§ 設問内容
本文の「糖尿病ではないが」で始まる段落を、主な事実を残して箇条書きに書き直せ。

§ 演習本文
::::::
Patrick Wingrove
[フィラデルフィア 11日 ロイター] - デンマークの製薬大手ノボノルディスクの肥満症治療薬「ウゴービ」の心血管疾患の予防効果は、体重減少だけによるものではないことが、11日に米心臓協会(AHA)の会合で発表された臨床試験の新たなデータで明らかになった。
発表データは医学誌ニューイングランド・ジャーナル・オブ・メディシンにも掲載された。8月に公表した試験の初期データではウゴービが心臓発作、心臓病による脳卒中ないし死亡の発生を20%減少させることが示された。ウゴービは患者の体重を平均15%減少させることが分かっている。
研究者によると、ウゴービを投与した患者群とプラセボ(偽薬)を投与した患者群との心臓病リスクを調べたところ、治療開始直後に差が表れ始めた。
糖尿病ではないが心臓病の既往歴がある肥満患者を対象としたこの試験によると、ウゴービ投与群はプラセボ投与群と比べた発症リスクが、非致死性心臓発作で28%、非致死性脳卒中で7%、心臓病関連の死亡で15%それぞれ減少した。
ノボノルディスクは、心血管系への効果が最初に表れた時点で患者の体重は減り始めていなかったことを考えると、心臓病予防効果は純粋に体重減少の結果だけではないことが示されたと指摘した。
::::::
§ データ抜粋

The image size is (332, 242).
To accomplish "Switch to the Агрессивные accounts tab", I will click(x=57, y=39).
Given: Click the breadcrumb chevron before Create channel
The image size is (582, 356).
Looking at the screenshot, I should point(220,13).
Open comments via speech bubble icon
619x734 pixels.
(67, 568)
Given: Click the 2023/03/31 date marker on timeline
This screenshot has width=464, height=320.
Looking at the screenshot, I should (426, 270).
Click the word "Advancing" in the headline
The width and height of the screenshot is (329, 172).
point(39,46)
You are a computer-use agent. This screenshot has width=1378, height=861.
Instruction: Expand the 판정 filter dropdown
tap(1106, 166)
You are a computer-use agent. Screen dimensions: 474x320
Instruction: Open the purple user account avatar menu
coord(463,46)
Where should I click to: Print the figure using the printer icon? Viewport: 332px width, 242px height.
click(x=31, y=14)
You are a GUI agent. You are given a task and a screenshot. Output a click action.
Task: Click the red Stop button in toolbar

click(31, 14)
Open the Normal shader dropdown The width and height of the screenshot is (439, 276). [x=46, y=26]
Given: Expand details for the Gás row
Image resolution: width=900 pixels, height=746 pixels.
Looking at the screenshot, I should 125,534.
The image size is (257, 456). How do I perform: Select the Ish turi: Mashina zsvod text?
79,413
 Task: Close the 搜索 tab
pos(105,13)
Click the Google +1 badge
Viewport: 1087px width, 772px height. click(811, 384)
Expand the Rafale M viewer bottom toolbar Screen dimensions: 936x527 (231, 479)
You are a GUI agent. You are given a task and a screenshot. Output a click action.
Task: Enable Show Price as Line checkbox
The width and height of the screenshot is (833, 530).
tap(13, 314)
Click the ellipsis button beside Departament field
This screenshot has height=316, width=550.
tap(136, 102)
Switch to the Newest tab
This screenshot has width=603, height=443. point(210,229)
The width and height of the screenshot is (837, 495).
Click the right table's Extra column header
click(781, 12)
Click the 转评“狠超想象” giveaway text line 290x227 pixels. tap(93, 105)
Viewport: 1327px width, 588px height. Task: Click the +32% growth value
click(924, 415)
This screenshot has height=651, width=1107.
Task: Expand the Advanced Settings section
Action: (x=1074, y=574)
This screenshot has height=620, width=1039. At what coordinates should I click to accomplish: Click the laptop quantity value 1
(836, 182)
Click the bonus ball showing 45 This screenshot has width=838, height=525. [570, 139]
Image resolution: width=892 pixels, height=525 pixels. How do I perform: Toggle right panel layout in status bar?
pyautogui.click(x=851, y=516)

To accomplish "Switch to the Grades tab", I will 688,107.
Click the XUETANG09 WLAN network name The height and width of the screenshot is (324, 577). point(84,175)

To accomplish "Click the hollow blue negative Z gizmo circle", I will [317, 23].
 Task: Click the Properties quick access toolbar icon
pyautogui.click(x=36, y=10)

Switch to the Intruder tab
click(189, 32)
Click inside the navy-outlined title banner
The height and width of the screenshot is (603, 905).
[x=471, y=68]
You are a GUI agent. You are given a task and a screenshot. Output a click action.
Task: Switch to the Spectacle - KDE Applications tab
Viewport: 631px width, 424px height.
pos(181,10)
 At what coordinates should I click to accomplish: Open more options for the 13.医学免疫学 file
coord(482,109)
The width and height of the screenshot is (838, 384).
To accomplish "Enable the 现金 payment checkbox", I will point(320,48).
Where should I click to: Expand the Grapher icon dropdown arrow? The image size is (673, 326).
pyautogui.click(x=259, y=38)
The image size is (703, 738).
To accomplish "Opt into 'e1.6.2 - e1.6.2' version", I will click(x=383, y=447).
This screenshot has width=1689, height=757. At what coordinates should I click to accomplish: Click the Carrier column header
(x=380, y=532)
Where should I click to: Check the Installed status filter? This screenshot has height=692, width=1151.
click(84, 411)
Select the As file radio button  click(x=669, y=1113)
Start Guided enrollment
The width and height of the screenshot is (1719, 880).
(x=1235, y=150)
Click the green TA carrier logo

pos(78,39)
::::::
§ 解答
- 試験の対象：糖尿病ではないが、心臓病の既往歴がある肥満患者
- ウゴービ投与群の発症リスクの減少（プラセボ投与群との比較）：
  - 非致死性心臓発作：28%
  - 非致死性脳卒中：7%
  - 心臓病関連の死亡：15%